Information about the vote from special interest groups and other information providers in our Report Cards:
FreedomWorks
On the Joint Resolution: CRA to Cancel CFPB’s Giveaway to Trial Lawyers.
This resolution of disapproval under the Congressional Review Act (CRA) would cancel the Consumer Financial Protection Bureau’s (CFPB) arbitration rule. The final rule was published on Regulations.gov on July 19. While the CRA isn’t a panacea, it does provide a means for Congress to act as a check on out-of-control federal agencies. The CFPB’s arbitration rule is, in reality, a giveaway to trial lawyers. The rule ostensibly bans contractual arbitration clauses related to consumer financial products offered by banks and other financial sector firms. This severely limits consumers’ ability to enter into arbitration during disputes. Arbitration is an easier and quicker process for consumers to resolve issues, but lawyers don’t make much money from this process. The rule, however, will encourage trial lawyers to pursue more class-action lawsuits, which take longer and result in smaller payouts to consumers. But class-action lawsuits do bring in big dollars for trial lawyers. Class-action lawsuits can take two to five years to resolve, and the average payment is $32.35 per individual. These class-action suits, for which trial lawyers are paid an average of roughly $1 million, also drive up costs to consumers. By comparison, arbitration typically takes two to five months, with an average payment of thousands of dollars. It’s clear which process truly protects consumers.
National Taxpayers Union
s2017-249.
s2017-249.
NAACP
ALLOWING FORCED ARBITRATION BY FINANCIAL SERVICERS.
Final passage of legislation which, using the Congressional Review Act, would repeal a rule which was finalized by the Consumer Financial Protection Bureau (CFPB) which would prohibit mandatory arbitration clauses in consumer contracts related to financial services and contracts. H.J. Res. 111 passed the Senate, with Vice President Pence voting "aye" to break the tie, and was signed into law by President Trump.
American Conservative Union
HJ Res 111 Federal Control Over Private Contracts.
This resolution invokes the Congressional Review Act to overturn an Obama Administration rule that prohibits private contracts that require arbitration to settle disputes. This group supports the right of private citizens to decide what contracts they sign and to use arbitration to avoid costly litigation without the interference of the federal government and supported this resolution. The Senate passed the resolution with Vice President Mike Pence voting “Yes” to break the tie.
AFL-CIO
Overturning Forced Arbitration Ban (H.J. Res. 111).
Overturning Forced Arbitration Ban (H.J. Res. 111).
U.S. Chamber of Commerce
Disapproving the rule relating to Arbitration Agreements H.J. RES. 111.

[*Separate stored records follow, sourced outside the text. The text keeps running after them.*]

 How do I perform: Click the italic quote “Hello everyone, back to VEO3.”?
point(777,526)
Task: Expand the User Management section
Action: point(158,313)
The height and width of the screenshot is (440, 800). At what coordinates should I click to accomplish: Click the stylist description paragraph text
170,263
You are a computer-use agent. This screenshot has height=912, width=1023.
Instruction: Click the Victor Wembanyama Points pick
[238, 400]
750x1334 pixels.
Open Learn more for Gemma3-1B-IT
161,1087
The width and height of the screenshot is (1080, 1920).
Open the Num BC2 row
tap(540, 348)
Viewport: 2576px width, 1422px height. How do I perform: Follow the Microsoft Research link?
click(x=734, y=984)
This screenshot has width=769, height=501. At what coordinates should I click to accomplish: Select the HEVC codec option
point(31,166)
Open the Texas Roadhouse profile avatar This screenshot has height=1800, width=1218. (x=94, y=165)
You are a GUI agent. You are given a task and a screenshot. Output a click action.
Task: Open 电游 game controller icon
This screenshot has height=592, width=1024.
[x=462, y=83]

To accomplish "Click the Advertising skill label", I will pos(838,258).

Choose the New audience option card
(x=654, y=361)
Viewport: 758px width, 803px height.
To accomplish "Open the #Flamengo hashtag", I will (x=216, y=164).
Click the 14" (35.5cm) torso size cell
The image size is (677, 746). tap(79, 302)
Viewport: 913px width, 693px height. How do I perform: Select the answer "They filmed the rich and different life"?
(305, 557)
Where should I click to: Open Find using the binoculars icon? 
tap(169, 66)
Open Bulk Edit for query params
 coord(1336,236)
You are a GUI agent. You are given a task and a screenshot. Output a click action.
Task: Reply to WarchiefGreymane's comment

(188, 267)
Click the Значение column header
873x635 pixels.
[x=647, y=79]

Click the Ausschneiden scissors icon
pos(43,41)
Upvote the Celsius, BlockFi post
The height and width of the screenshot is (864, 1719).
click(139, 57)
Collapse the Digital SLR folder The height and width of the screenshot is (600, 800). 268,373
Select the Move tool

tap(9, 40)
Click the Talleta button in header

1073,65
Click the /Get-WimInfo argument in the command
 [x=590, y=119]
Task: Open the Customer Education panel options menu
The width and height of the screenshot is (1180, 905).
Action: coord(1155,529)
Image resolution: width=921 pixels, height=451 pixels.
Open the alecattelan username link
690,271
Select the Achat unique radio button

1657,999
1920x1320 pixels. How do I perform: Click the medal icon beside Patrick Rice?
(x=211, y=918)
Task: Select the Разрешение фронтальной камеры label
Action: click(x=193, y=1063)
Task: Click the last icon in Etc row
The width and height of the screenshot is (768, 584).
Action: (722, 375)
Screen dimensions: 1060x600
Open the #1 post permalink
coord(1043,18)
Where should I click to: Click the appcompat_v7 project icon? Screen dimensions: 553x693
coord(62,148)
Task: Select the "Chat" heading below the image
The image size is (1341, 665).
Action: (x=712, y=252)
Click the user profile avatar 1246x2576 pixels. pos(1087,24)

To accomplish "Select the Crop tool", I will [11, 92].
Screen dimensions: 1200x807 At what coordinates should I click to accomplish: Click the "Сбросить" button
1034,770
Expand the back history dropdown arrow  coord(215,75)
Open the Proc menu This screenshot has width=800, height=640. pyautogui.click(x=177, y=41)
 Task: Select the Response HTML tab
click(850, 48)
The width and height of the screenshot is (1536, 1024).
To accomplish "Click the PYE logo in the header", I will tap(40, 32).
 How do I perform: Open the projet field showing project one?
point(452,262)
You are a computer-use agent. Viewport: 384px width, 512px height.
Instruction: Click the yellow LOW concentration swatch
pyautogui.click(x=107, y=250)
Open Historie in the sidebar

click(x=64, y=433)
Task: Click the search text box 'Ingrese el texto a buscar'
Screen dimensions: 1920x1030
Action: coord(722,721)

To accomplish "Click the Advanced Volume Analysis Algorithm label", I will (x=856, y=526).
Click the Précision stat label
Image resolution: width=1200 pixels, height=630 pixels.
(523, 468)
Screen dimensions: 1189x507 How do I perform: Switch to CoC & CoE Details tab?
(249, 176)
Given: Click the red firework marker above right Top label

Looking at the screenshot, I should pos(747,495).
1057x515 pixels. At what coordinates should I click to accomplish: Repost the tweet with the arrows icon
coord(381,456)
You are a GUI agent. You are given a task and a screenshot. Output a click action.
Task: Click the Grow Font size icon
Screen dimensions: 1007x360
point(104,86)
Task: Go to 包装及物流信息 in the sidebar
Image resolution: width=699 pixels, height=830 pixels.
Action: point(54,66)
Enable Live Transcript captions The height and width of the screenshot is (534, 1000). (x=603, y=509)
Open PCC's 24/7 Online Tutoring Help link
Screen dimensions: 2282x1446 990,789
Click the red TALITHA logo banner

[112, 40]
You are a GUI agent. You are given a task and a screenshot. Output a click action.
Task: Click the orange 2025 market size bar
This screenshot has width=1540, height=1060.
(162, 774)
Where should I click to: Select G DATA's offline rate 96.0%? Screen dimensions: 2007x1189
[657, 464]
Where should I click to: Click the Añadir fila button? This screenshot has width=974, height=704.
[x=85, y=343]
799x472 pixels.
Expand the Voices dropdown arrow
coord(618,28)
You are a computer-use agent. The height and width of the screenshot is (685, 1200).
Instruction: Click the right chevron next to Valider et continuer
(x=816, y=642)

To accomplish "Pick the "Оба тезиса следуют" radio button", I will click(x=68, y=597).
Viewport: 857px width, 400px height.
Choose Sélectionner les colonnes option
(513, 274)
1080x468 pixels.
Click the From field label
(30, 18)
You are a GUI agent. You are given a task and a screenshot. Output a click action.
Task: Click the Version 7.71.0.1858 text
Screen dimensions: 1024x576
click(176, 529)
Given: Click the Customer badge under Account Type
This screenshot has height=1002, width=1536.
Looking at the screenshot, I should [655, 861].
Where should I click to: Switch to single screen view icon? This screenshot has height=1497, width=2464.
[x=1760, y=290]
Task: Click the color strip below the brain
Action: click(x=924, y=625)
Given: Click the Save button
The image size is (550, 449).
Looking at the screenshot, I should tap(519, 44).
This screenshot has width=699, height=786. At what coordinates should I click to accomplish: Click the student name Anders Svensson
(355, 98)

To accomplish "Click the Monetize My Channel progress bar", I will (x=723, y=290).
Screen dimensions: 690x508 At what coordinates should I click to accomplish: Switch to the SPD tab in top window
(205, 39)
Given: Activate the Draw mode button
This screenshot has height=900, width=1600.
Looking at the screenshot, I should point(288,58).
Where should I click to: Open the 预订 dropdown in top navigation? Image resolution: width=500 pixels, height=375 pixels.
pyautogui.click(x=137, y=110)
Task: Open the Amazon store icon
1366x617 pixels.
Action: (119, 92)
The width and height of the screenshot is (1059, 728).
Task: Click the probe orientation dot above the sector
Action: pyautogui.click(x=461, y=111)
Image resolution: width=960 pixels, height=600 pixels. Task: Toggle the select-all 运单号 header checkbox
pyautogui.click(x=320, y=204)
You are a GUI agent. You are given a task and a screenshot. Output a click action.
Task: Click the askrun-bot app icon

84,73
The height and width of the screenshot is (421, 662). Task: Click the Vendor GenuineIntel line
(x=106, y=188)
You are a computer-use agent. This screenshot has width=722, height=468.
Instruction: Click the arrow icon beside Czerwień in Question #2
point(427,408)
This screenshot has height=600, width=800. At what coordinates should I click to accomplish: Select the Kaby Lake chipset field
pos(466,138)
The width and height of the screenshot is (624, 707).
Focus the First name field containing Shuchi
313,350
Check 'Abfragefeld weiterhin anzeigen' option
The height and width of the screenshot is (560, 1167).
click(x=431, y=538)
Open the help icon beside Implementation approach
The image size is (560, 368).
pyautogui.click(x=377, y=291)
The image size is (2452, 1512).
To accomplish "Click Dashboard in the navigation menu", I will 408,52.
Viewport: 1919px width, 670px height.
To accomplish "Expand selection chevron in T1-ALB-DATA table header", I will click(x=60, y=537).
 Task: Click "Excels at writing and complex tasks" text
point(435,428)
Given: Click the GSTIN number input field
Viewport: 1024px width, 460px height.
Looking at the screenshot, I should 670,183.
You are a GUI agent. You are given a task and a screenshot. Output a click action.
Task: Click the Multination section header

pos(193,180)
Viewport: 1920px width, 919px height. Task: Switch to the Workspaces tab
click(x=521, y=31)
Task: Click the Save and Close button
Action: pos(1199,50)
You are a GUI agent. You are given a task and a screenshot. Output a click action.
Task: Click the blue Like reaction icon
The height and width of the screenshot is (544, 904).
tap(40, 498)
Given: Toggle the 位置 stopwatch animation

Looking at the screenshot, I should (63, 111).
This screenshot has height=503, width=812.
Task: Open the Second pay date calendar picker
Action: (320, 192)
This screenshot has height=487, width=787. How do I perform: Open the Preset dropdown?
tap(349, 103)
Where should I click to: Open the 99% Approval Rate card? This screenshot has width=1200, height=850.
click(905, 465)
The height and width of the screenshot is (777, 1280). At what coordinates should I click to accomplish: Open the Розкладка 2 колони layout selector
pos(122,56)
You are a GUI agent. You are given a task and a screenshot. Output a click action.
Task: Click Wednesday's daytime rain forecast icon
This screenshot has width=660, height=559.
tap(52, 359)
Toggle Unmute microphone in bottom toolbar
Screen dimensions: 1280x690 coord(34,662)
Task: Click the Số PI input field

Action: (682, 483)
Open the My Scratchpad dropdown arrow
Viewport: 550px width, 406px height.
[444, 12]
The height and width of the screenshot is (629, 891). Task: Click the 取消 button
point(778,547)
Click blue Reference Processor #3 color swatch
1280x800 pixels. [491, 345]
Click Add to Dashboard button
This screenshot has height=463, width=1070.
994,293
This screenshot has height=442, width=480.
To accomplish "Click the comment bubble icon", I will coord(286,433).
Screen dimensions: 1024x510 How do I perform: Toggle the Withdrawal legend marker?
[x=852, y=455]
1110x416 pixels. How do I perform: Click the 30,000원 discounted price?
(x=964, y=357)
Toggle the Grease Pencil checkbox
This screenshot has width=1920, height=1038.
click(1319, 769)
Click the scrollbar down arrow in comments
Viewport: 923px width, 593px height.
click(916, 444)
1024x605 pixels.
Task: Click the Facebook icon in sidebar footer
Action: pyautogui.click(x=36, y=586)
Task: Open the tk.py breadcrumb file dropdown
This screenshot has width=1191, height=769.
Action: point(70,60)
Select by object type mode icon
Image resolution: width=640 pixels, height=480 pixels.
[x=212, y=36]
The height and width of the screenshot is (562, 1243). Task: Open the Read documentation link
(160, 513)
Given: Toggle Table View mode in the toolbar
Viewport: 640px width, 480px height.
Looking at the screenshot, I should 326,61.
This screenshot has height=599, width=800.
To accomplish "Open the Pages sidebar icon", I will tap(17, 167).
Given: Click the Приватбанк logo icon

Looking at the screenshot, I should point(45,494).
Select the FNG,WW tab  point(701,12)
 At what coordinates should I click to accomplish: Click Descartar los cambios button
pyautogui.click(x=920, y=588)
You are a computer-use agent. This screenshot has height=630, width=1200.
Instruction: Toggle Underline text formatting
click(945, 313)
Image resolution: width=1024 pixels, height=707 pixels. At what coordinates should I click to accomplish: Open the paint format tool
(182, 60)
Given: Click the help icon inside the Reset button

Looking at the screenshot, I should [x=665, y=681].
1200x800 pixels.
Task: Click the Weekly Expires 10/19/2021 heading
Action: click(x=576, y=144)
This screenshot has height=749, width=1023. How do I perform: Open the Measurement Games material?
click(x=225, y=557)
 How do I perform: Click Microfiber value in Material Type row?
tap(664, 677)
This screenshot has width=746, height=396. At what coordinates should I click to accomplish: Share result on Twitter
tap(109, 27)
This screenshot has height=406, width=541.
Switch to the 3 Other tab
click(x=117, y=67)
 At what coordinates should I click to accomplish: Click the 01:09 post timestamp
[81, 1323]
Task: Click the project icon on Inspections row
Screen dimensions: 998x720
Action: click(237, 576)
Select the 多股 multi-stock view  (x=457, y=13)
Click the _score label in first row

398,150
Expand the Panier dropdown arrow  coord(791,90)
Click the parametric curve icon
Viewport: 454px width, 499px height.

This group urges you to support H.J. Res. 111, which would undo a rule left over by the Obama Administration and recently finalized by an out of control Consumer Financial Protection Bureau (CFPB).
The CFPB promulgated an anti-arbitration rule that subjects millions of consumer contracts to regulations that degrade consumer protection. Even though this regulation is directed at financial firms, the CFPB’s rule impacts businesses of all types that the Bureau believes touch consumer finance – even mobile telephone service providers and website operators.
This rule is the latest far-reaching regulatory act by the agency. Rather than taking a careful and measured approach that respects traditional checks and balances, the CFPB chose to take advantage of a questionable statutory structure that exempts it from the limits that apply to every other regulatory agency. The CFPB has been operating under a cloud of illegitimacy since its structure was found to be unconstitutional by a panel of the Court of Appeals for the D.C. Circuit.
In issuing this rule, the CFPB ignored the views of numerous members of Congress, the concerns of another government regulator as well as the findings of its own foundational study that shows the problems associated with class action litigation. Instead, the CFPB decided to issue a regulation that interferes with freedom of contract, imposes new burdensome regulations, hurts consumers, and rewards class action lawyers. Congress should assert its prerogatives and overturn this illegitimate rule.
The rule results from a non-transparent, biased process. To support its rule, the CFPB produced a flawed arbitration study that has been criticized as methodologically unsound by distinguished academics, who found that “[s]ubstantially more and different evidence would be necessary to conclude that consumers are harmed by arbitration or that they would benefit from unleashing class action litigation more routinely.” In addition, the Bureau’s own data shows that class actions provide little or no benefit to consumers while providing lucrative paydays to class action attorneys.
Citizens Against Government Waste
CFPB Arbitration Rule Disapproval – Passage.
Passage of the joint resolution that would nullify and disapprove of a Consumer Financial Protection Bureau rule that prohibits mandatory arbitration clauses in consumer contracts related to financial services and products.